🤖 AI Summary
This study addresses the overreliance of existing wildlife re-identification models on non-discriminative cues such as background or silhouette, which inflates performance metrics while compromising biological plausibility. Focusing on jaguar re-identification, the work proposes the first diagnostic framework that explicitly disentangles foreground and background while incorporating mirror symmetry constraints. To support rigorous evaluation, the authors introduce the Pantanal Jaguar Benchmark, a novel dataset featuring pixel-level masks and an identity-balanced protocol. Systematic experiments are conducted using inpainted images to isolate foreground content, combined with strategies including ArcFace fine-tuning, antisymmetric regularization, and Lorentzian hyperbolic embeddings. The results reveal a critical dependence of current methods on background leakage and demonstrate that the proposed approach effectively enhances both the discriminability of spot-pattern features and biological validity.
📝 Abstract
Jaguar re-identification (re-ID) from citizen-science imagery can look strong on standard retrieval metrics while still relying on the wrong evidence, such as background context or silhouette shape, instead of the coat pattern that defines identity. We introduce a diagnostic framework for wildlife re-ID with two axes: a leakage-controlled context ratio, background/foreground, computed from inpainted background-only versus foreground-only images, and a laterality diagnostic based on cross-flank retrieval and mirror self-similarity. To make these diagnostics measurable, we curate a Pantanal jaguar benchmark with per-pixel segmentation masks and an identity-balanced evaluation protocol. We then use representative mitigation families, ArcFace fine-tuning, anti-symmetry regularization, and Lorentz hyperbolic embeddings, as case studies under the same evaluation lens. The goal is not only to ask which model ranks best, but also what visual evidence it uses to do so.

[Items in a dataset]
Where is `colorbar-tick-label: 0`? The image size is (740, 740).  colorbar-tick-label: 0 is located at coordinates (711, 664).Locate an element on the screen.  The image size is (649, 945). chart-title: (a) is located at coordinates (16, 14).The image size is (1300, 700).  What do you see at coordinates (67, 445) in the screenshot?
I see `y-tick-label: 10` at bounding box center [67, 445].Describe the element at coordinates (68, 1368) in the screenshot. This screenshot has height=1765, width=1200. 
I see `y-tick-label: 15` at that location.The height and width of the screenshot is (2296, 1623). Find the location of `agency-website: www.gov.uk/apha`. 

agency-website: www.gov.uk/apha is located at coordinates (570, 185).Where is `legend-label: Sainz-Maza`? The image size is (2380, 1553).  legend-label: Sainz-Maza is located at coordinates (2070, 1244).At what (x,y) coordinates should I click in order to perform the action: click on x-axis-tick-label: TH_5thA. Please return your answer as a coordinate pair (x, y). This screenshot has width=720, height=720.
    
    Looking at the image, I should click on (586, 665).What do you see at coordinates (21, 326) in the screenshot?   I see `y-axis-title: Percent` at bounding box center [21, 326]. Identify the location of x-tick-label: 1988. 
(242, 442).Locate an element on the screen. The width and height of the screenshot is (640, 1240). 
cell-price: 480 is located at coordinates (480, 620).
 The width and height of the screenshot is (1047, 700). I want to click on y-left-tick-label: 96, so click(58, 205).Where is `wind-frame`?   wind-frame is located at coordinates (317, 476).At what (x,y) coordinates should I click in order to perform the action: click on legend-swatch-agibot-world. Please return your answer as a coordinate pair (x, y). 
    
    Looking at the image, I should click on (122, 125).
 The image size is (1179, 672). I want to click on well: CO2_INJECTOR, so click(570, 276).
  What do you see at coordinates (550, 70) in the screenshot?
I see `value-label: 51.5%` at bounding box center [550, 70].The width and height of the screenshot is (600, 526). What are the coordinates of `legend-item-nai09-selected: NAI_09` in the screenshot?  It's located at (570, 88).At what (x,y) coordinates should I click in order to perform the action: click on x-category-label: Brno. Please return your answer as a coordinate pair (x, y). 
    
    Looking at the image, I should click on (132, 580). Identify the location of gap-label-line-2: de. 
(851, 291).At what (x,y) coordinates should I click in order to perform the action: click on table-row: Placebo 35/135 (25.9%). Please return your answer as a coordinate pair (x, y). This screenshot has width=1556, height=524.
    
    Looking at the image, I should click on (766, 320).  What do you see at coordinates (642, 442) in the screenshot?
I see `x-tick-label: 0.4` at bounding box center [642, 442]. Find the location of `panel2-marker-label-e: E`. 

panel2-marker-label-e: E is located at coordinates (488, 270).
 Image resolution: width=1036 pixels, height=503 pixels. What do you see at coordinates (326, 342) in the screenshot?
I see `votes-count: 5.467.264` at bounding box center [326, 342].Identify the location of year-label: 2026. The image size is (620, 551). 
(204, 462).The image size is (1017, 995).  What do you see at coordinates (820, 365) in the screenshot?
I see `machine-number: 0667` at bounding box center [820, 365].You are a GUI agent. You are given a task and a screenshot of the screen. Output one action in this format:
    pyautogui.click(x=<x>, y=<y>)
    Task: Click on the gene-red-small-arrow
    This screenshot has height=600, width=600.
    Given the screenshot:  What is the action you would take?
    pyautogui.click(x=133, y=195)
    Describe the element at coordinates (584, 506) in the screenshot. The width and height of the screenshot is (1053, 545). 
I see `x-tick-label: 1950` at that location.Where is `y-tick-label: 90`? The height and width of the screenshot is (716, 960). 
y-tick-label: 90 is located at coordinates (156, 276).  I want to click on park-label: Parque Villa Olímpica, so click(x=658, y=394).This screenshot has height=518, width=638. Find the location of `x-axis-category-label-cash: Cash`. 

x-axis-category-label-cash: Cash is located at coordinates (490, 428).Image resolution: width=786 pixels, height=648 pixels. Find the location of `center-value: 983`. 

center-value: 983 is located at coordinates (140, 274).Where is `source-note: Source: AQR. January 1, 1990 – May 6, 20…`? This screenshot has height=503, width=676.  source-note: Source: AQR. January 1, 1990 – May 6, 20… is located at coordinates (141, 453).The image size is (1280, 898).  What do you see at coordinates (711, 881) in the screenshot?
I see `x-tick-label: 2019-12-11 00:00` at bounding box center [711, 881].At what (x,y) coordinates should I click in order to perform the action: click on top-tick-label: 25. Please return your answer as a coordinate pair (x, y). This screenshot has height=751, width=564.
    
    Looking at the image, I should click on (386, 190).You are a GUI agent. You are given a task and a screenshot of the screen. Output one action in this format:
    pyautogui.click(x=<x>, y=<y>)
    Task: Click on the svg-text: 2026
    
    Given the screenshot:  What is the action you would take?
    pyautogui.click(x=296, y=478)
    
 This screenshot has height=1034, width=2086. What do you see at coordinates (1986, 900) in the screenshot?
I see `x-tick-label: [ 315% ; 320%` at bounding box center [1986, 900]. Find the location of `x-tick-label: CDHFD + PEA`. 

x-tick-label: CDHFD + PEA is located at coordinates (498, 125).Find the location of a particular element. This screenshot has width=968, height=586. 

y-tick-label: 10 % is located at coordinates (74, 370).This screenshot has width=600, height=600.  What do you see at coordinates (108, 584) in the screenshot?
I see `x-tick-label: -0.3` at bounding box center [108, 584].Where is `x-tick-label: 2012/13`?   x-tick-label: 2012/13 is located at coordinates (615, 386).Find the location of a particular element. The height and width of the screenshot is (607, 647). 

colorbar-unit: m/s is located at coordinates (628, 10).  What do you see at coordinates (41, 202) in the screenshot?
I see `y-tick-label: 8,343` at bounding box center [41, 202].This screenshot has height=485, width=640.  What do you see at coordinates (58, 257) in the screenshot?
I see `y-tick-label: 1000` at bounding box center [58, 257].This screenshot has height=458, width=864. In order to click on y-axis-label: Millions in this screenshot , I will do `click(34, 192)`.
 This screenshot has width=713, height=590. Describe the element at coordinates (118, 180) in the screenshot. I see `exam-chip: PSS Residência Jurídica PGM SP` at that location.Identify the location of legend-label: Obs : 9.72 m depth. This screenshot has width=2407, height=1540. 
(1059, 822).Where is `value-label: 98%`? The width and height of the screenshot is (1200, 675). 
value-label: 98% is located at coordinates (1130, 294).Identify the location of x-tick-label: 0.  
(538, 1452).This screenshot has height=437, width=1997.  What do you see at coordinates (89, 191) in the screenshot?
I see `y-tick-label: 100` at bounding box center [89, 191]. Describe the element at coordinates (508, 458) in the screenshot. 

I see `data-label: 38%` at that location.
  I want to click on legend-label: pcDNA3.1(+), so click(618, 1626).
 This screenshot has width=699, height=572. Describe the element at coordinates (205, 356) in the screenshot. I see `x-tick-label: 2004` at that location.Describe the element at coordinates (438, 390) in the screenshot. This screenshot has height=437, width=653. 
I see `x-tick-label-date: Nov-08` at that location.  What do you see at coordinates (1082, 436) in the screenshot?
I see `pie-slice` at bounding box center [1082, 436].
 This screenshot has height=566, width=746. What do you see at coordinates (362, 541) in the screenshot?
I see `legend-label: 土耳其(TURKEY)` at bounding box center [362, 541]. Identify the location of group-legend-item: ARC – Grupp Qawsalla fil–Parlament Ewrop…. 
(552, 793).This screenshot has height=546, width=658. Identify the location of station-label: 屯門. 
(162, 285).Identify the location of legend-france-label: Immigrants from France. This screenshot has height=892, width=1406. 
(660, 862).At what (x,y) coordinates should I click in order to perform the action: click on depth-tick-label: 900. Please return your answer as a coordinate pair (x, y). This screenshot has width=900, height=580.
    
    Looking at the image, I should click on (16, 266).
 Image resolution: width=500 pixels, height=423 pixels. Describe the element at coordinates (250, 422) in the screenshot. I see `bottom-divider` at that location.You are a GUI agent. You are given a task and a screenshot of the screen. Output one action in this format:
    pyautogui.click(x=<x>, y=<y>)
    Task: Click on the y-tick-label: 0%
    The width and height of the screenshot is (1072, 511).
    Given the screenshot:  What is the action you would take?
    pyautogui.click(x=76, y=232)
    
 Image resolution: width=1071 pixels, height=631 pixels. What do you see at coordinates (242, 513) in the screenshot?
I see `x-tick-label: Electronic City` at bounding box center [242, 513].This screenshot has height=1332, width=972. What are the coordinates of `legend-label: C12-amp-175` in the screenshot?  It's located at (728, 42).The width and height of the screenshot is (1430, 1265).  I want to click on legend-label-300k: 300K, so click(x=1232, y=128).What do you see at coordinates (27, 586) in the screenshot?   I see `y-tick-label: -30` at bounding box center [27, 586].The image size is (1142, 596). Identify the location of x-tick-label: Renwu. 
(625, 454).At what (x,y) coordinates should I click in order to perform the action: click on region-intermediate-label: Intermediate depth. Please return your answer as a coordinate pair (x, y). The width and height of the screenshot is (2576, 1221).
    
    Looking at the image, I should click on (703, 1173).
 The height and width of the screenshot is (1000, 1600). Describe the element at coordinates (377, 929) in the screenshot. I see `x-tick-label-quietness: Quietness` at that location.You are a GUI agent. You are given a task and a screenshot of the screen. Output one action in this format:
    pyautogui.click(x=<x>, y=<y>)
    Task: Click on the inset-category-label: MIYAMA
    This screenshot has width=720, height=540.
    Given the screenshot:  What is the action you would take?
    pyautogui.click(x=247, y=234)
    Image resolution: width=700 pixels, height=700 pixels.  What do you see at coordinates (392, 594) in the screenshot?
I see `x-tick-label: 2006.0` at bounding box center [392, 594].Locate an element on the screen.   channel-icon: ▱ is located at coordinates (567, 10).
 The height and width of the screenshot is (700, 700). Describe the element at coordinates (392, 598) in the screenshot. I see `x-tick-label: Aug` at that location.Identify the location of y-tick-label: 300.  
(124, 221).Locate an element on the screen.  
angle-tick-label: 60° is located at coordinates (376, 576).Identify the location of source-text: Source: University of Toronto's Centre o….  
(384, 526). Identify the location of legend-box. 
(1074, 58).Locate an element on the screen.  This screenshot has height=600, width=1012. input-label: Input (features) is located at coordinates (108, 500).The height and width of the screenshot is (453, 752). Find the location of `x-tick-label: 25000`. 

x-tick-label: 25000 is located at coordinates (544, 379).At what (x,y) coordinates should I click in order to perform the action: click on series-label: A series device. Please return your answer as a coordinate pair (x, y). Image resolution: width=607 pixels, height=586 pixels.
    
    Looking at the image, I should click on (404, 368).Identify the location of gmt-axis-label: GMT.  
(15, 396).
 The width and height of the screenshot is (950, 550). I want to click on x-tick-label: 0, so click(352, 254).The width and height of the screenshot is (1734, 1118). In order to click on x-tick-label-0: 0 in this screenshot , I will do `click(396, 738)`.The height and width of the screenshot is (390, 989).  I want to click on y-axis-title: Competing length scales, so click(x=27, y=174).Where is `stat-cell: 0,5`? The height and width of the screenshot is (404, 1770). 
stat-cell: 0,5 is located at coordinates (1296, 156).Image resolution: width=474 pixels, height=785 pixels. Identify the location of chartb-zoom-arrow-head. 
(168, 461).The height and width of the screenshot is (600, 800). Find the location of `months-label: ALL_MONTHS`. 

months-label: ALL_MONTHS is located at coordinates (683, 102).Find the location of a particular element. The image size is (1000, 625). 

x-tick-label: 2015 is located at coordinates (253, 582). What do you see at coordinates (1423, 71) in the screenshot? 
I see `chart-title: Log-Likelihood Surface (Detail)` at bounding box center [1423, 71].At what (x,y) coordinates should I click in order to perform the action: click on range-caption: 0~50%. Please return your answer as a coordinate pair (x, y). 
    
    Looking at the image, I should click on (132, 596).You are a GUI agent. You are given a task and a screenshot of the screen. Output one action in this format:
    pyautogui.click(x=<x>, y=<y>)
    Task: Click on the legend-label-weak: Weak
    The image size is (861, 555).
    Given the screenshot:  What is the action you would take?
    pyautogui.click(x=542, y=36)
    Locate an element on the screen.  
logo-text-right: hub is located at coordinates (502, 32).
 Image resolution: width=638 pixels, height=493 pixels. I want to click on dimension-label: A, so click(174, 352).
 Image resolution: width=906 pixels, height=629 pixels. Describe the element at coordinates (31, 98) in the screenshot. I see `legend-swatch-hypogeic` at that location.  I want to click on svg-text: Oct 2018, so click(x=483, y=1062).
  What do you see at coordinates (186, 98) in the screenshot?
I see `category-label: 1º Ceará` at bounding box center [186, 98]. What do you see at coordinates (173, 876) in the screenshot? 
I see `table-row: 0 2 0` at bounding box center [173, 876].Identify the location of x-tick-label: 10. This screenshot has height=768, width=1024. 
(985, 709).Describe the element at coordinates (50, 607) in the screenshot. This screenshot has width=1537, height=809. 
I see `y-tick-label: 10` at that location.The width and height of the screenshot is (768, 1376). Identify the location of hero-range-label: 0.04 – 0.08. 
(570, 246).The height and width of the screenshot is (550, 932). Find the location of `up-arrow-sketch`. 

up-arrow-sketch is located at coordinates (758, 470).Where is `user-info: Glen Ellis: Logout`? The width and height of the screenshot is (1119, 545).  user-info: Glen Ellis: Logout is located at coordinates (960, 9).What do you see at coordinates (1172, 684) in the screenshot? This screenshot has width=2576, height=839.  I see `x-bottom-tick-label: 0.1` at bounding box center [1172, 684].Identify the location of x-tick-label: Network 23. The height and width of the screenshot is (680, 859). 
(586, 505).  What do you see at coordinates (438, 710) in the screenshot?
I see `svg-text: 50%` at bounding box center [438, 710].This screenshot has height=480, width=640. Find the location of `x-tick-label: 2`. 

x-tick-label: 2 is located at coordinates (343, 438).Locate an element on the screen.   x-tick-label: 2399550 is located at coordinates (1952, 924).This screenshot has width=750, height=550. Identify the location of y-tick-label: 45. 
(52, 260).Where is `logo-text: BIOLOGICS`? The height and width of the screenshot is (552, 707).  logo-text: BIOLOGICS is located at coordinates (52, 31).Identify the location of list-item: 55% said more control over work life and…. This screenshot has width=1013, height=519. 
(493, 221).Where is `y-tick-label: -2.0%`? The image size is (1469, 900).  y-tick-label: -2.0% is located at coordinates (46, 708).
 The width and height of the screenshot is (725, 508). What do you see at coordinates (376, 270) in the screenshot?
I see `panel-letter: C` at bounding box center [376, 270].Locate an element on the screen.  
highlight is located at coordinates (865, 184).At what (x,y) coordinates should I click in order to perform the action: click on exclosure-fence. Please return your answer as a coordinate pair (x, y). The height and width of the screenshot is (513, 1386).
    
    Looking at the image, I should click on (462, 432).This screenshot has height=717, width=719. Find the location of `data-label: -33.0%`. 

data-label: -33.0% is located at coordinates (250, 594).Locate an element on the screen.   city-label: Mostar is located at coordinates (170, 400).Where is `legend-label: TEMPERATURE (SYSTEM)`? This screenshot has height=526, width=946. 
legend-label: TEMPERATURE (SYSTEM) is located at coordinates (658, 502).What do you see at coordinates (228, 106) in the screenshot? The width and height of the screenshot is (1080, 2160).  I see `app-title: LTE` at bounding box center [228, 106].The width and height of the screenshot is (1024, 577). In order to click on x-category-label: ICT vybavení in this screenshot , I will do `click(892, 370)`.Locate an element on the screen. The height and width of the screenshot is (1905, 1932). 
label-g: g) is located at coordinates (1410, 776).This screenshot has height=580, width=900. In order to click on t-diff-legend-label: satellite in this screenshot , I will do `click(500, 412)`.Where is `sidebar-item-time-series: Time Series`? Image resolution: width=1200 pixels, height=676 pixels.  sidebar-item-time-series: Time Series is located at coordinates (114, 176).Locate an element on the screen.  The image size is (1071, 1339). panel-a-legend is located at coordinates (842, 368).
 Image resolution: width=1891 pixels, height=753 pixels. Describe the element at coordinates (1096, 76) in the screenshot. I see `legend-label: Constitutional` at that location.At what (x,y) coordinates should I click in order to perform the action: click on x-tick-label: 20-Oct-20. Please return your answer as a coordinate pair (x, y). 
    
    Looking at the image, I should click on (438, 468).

• INSTRUCTIONS FOR THE TASK: According to the jaguar re-identification text, what does the curated Pantanal jaguar benchmark include? These items have no role here.

• TASK OUTPUT: Per-pixel segmentation masks and an identity-balanced evaluation protocol.